Acacia abbreviata is a species of flowering plant in the family Fabaceae and is endemic to arid parts of northern Australia. It is a spreading, glabrous, resinous shrub with linear to narrowly oblong phyllodes, spike of golden flowers, and linear to lance-shaped pods.

==Description==
The resinous shrub has a spreading habit and typically grows to a height of 0.3 to 0.6 m with a width of 1 to 3.6 m. The generally smooth pale grey-brown coloured bark is minutely fissured. The angular yellow to red-brown branchlets have small resinous hairs and obscure ridges. The linear green phyllodes occur in groups of six at the nodes. They have a narrowly oblong or narrowly oblanceolate shape and a length of 0.4 to 2.5 cm and a width of 0.6 to 1.2 mm with indistinct nerves. It blooms between April and October producing cylindrical flower-spikes with a length of 0.7 to 2 cm packed with golden coloured flowers. The flat and sub-woody seed pods that form after flowering have a linear-oblanceolate shape that tapers toward the base. The pods are 2.5 to 6.5 cm in length and 3 to 5 mm wide, have prominent margins and open elastically from the apex.
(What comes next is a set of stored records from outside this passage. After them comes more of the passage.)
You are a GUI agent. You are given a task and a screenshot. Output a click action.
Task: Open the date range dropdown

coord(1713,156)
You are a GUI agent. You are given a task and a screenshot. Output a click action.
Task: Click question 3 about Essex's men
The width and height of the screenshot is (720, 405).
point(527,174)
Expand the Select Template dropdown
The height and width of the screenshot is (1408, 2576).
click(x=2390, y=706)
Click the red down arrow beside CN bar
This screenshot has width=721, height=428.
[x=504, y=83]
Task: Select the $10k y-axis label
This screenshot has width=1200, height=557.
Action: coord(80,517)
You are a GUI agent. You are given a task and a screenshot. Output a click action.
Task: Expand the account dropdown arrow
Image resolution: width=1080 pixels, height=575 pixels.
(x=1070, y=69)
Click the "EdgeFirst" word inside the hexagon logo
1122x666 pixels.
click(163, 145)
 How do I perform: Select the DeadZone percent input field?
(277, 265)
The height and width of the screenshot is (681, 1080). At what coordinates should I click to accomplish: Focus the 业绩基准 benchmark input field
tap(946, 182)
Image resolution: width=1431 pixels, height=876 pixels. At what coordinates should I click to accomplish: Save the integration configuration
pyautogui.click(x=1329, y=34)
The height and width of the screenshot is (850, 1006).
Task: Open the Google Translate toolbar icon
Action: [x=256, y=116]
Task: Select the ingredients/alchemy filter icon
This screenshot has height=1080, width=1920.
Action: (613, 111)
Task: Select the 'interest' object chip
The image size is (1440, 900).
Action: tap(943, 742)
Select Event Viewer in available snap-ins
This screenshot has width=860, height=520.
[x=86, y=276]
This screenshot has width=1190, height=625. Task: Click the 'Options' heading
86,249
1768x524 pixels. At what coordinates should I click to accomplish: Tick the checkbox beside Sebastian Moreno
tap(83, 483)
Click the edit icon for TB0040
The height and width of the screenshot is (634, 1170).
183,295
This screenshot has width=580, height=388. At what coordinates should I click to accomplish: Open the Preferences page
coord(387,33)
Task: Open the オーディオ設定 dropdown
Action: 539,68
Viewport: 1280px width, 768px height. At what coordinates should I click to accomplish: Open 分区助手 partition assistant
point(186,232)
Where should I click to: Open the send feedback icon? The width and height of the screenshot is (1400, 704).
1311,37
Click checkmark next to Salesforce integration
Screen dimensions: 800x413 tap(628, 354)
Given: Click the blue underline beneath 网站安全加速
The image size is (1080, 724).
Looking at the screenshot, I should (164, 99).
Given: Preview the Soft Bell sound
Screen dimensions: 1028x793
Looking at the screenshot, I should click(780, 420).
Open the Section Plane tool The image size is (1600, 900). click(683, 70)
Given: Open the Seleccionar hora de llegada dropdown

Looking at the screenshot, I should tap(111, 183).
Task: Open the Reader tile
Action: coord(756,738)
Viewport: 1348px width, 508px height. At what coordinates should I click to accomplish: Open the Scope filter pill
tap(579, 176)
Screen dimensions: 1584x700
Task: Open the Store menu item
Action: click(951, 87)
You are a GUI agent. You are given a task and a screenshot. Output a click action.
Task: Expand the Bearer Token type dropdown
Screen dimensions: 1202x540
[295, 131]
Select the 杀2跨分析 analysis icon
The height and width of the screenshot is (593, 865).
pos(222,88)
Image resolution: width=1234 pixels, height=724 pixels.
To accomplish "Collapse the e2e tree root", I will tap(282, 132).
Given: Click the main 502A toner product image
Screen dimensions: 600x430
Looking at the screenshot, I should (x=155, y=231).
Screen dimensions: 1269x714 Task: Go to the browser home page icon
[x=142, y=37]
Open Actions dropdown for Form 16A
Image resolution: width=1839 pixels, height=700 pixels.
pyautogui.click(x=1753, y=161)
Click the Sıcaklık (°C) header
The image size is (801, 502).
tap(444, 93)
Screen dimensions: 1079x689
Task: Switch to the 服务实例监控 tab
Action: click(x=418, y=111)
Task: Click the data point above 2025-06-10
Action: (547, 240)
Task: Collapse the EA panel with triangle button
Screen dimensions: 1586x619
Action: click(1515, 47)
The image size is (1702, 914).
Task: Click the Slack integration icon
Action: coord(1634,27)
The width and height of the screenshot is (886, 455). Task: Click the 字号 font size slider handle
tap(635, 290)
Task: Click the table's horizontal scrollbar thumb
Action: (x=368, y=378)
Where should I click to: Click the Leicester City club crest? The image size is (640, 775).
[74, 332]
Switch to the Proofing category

The seeds inside are arranged obliquely to longitudinally. The brown seeds have a narrowly oblong shape and a length of 3 to 4.5 mm and have a narrowly turbinate aril.

==Taxonomy==
Acacia abbreviata was first formally described in 1980 by the botanist Bruce Maslin in the Journal of the Adelaide Botanic Gardens from a specimen collected by John Richard Maconochie (as Acacia amentifera) in the Tanami Desert in 1970. It was reclassified as Racosperma abbreviatum in 2003 by Leslie Pedley in the journal Austrobaileya, then transferred back to genus Acacia in 2006. The specific epithet (abbreviata) means "shortened", referring to the very short phyllodes.

==Distribution==
The shrub is found in a small area of the Tanami Desert in the Northern Territory close to the Western Australian border. It usually grows on stony lateritic ridges and plains where it grows in shallow clay loamy soils as a part of spinifex communities.